*** DATASET ENTRIES ***
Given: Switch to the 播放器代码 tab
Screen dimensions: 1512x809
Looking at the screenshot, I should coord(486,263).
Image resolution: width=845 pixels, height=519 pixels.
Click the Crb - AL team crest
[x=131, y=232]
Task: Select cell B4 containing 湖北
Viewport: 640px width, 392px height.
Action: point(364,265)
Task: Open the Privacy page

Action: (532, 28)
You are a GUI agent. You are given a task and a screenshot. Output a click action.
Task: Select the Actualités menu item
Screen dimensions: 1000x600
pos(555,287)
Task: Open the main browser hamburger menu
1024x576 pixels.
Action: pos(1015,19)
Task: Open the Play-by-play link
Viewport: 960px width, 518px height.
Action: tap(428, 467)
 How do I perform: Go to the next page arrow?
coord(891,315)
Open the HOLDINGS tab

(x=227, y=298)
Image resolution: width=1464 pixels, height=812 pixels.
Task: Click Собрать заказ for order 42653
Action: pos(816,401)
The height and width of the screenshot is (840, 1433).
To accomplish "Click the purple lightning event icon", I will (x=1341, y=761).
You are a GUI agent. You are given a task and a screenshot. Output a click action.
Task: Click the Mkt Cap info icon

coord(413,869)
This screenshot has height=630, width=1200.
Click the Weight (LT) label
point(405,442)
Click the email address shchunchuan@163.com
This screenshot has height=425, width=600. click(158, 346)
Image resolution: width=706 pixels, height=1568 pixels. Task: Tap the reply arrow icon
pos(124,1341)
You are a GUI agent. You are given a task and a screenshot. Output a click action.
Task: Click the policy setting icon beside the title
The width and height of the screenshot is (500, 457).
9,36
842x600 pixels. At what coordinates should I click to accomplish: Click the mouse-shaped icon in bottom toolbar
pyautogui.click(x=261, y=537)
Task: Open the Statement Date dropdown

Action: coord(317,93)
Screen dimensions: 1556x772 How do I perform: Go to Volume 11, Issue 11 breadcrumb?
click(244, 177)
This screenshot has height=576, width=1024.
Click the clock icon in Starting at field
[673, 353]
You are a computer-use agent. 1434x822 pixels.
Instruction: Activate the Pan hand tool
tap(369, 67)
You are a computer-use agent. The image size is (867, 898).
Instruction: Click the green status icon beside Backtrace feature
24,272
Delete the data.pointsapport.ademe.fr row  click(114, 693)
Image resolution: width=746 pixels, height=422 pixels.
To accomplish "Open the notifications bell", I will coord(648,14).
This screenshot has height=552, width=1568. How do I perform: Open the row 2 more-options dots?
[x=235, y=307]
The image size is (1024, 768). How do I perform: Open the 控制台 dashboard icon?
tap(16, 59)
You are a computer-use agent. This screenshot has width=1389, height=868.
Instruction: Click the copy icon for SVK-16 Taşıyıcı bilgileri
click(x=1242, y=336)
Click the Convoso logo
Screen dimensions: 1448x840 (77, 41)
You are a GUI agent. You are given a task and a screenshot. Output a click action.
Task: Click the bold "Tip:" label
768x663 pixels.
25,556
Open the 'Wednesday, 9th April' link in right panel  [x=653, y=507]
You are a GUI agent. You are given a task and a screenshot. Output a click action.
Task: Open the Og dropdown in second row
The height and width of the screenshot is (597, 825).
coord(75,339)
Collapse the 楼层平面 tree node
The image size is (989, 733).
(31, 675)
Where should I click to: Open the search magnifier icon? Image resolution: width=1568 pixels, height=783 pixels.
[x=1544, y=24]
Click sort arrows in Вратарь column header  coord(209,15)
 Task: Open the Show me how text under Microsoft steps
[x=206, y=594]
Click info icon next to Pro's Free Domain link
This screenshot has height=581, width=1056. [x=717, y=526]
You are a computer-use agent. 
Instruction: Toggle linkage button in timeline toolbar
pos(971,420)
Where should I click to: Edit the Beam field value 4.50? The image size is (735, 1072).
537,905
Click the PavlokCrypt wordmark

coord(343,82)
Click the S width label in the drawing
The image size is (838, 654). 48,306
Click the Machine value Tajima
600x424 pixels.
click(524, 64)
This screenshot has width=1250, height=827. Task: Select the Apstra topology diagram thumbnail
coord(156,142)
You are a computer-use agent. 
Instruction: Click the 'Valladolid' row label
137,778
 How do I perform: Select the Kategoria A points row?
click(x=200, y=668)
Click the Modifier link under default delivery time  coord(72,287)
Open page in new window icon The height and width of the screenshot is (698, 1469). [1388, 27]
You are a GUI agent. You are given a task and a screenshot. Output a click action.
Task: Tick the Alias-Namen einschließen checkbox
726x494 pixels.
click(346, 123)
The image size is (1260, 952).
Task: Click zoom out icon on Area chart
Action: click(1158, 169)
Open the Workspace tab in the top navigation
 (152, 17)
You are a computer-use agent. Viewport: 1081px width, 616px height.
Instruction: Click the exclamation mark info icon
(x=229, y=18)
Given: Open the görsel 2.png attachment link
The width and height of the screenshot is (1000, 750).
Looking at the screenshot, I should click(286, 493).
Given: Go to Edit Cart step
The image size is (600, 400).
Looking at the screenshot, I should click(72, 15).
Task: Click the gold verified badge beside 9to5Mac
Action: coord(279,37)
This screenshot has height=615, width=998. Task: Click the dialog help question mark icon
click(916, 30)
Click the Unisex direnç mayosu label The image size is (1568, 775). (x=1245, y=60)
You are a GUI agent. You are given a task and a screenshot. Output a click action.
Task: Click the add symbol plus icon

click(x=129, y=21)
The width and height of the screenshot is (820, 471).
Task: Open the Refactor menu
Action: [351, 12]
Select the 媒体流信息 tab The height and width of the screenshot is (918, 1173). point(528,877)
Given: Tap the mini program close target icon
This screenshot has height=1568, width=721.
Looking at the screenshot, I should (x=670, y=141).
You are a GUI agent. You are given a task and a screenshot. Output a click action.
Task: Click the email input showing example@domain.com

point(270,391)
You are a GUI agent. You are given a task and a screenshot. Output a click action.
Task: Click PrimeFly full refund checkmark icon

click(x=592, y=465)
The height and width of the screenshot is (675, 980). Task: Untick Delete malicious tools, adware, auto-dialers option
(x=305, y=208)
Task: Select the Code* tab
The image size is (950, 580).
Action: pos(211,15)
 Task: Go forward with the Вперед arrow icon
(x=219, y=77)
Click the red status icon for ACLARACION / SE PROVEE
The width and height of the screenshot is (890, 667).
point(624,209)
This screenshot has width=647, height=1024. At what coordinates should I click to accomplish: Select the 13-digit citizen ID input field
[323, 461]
*** End of DATASET ENTRIES ***
**GOAL OF THE EXERCISE:** Retype every record above exactly.

**SOLUTION FOR THIS PROBLEM:**
Given: Switch to the 播放器代码 tab
Screen dimensions: 1512x809
Looking at the screenshot, I should coord(486,263).
Image resolution: width=845 pixels, height=519 pixels.
Click the Crb - AL team crest
[x=131, y=232]
Task: Select cell B4 containing 湖北
Viewport: 640px width, 392px height.
Action: point(364,265)
Task: Open the Privacy page

Action: (532, 28)
You are a GUI agent. You are given a task and a screenshot. Output a click action.
Task: Select the Actualités menu item
Screen dimensions: 1000x600
pos(555,287)
Task: Open the main browser hamburger menu
1024x576 pixels.
Action: pos(1015,19)
Task: Open the Play-by-play link
Viewport: 960px width, 518px height.
Action: tap(428, 467)
 How do I perform: Go to the next page arrow?
coord(891,315)
Open the HOLDINGS tab

(x=227, y=298)
Image resolution: width=1464 pixels, height=812 pixels.
Task: Click Собрать заказ for order 42653
Action: pos(816,401)
The height and width of the screenshot is (840, 1433).
To accomplish "Click the purple lightning event icon", I will (x=1341, y=761).
You are a GUI agent. You are given a task and a screenshot. Output a click action.
Task: Click the Mkt Cap info icon

coord(413,869)
This screenshot has height=630, width=1200.
Click the Weight (LT) label
point(405,442)
Click the email address shchunchuan@163.com
This screenshot has height=425, width=600. click(158, 346)
Image resolution: width=706 pixels, height=1568 pixels. Task: Tap the reply arrow icon
pos(124,1341)
You are a GUI agent. You are given a task and a screenshot. Output a click action.
Task: Click the policy setting icon beside the title
The width and height of the screenshot is (500, 457).
9,36
842x600 pixels. At what coordinates should I click to accomplish: Click the mouse-shaped icon in bottom toolbar
pyautogui.click(x=261, y=537)
Task: Open the Statement Date dropdown

Action: coord(317,93)
Screen dimensions: 1556x772 How do I perform: Go to Volume 11, Issue 11 breadcrumb?
click(244, 177)
This screenshot has height=576, width=1024.
Click the clock icon in Starting at field
[673, 353]
You are a computer-use agent. 1434x822 pixels.
Instruction: Activate the Pan hand tool
tap(369, 67)
You are a computer-use agent. The image size is (867, 898).
Instruction: Click the green status icon beside Backtrace feature
24,272
Delete the data.pointsapport.ademe.fr row  click(114, 693)
Image resolution: width=746 pixels, height=422 pixels.
To accomplish "Open the notifications bell", I will coord(648,14).
This screenshot has height=552, width=1568. How do I perform: Open the row 2 more-options dots?
[x=235, y=307]
The image size is (1024, 768). How do I perform: Open the 控制台 dashboard icon?
tap(16, 59)
You are a computer-use agent. This screenshot has width=1389, height=868.
Instruction: Click the copy icon for SVK-16 Taşıyıcı bilgileri
click(x=1242, y=336)
Click the Convoso logo
Screen dimensions: 1448x840 (77, 41)
You are a GUI agent. You are given a task and a screenshot. Output a click action.
Task: Click the bold "Tip:" label
768x663 pixels.
25,556
Open the 'Wednesday, 9th April' link in right panel  [x=653, y=507]
You are a GUI agent. You are given a task and a screenshot. Output a click action.
Task: Open the Og dropdown in second row
The height and width of the screenshot is (597, 825).
coord(75,339)
Collapse the 楼层平面 tree node
The image size is (989, 733).
(31, 675)
Where should I click to: Open the search magnifier icon? Image resolution: width=1568 pixels, height=783 pixels.
[x=1544, y=24]
Click sort arrows in Вратарь column header  coord(209,15)
 Task: Open the Show me how text under Microsoft steps
[x=206, y=594]
Click info icon next to Pro's Free Domain link
This screenshot has height=581, width=1056. [x=717, y=526]
You are a computer-use agent. 
Instruction: Toggle linkage button in timeline toolbar
pos(971,420)
Where should I click to: Edit the Beam field value 4.50? The image size is (735, 1072).
537,905
Click the PavlokCrypt wordmark

coord(343,82)
Click the S width label in the drawing
The image size is (838, 654). 48,306
Click the Machine value Tajima
600x424 pixels.
click(524, 64)
This screenshot has width=1250, height=827. Task: Select the Apstra topology diagram thumbnail
coord(156,142)
You are a computer-use agent. 
Instruction: Click the 'Valladolid' row label
137,778
 How do I perform: Select the Kategoria A points row?
click(x=200, y=668)
Click the Modifier link under default delivery time  coord(72,287)
Open page in new window icon The height and width of the screenshot is (698, 1469). [1388, 27]
You are a GUI agent. You are given a task and a screenshot. Output a click action.
Task: Tick the Alias-Namen einschließen checkbox
726x494 pixels.
click(346, 123)
The image size is (1260, 952).
Task: Click zoom out icon on Area chart
Action: click(1158, 169)
Open the Workspace tab in the top navigation
 (152, 17)
You are a computer-use agent. Viewport: 1081px width, 616px height.
Instruction: Click the exclamation mark info icon
(x=229, y=18)
Given: Open the görsel 2.png attachment link
The width and height of the screenshot is (1000, 750).
Looking at the screenshot, I should click(286, 493).
Given: Go to Edit Cart step
The image size is (600, 400).
Looking at the screenshot, I should click(72, 15).
Task: Click the gold verified badge beside 9to5Mac
Action: coord(279,37)
This screenshot has height=615, width=998. Task: Click the dialog help question mark icon
click(916, 30)
Click the Unisex direnç mayosu label The image size is (1568, 775). (x=1245, y=60)
You are a GUI agent. You are given a task and a screenshot. Output a click action.
Task: Click the add symbol plus icon

click(x=129, y=21)
The width and height of the screenshot is (820, 471).
Task: Open the Refactor menu
Action: [351, 12]
Select the 媒体流信息 tab The height and width of the screenshot is (918, 1173). point(528,877)
Given: Tap the mini program close target icon
This screenshot has height=1568, width=721.
Looking at the screenshot, I should (x=670, y=141).
You are a GUI agent. You are given a task and a screenshot. Output a click action.
Task: Click the email input showing example@domain.com

point(270,391)
You are a GUI agent. You are given a task and a screenshot. Output a click action.
Task: Click PrimeFly full refund checkmark icon

click(x=592, y=465)
The height and width of the screenshot is (675, 980). Task: Untick Delete malicious tools, adware, auto-dialers option
(x=305, y=208)
Task: Select the Code* tab
The image size is (950, 580).
Action: pos(211,15)
 Task: Go forward with the Вперед arrow icon
(x=219, y=77)
Click the red status icon for ACLARACION / SE PROVEE
The width and height of the screenshot is (890, 667).
point(624,209)
This screenshot has width=647, height=1024. At what coordinates should I click to accomplish: Select the 13-digit citizen ID input field
[323, 461]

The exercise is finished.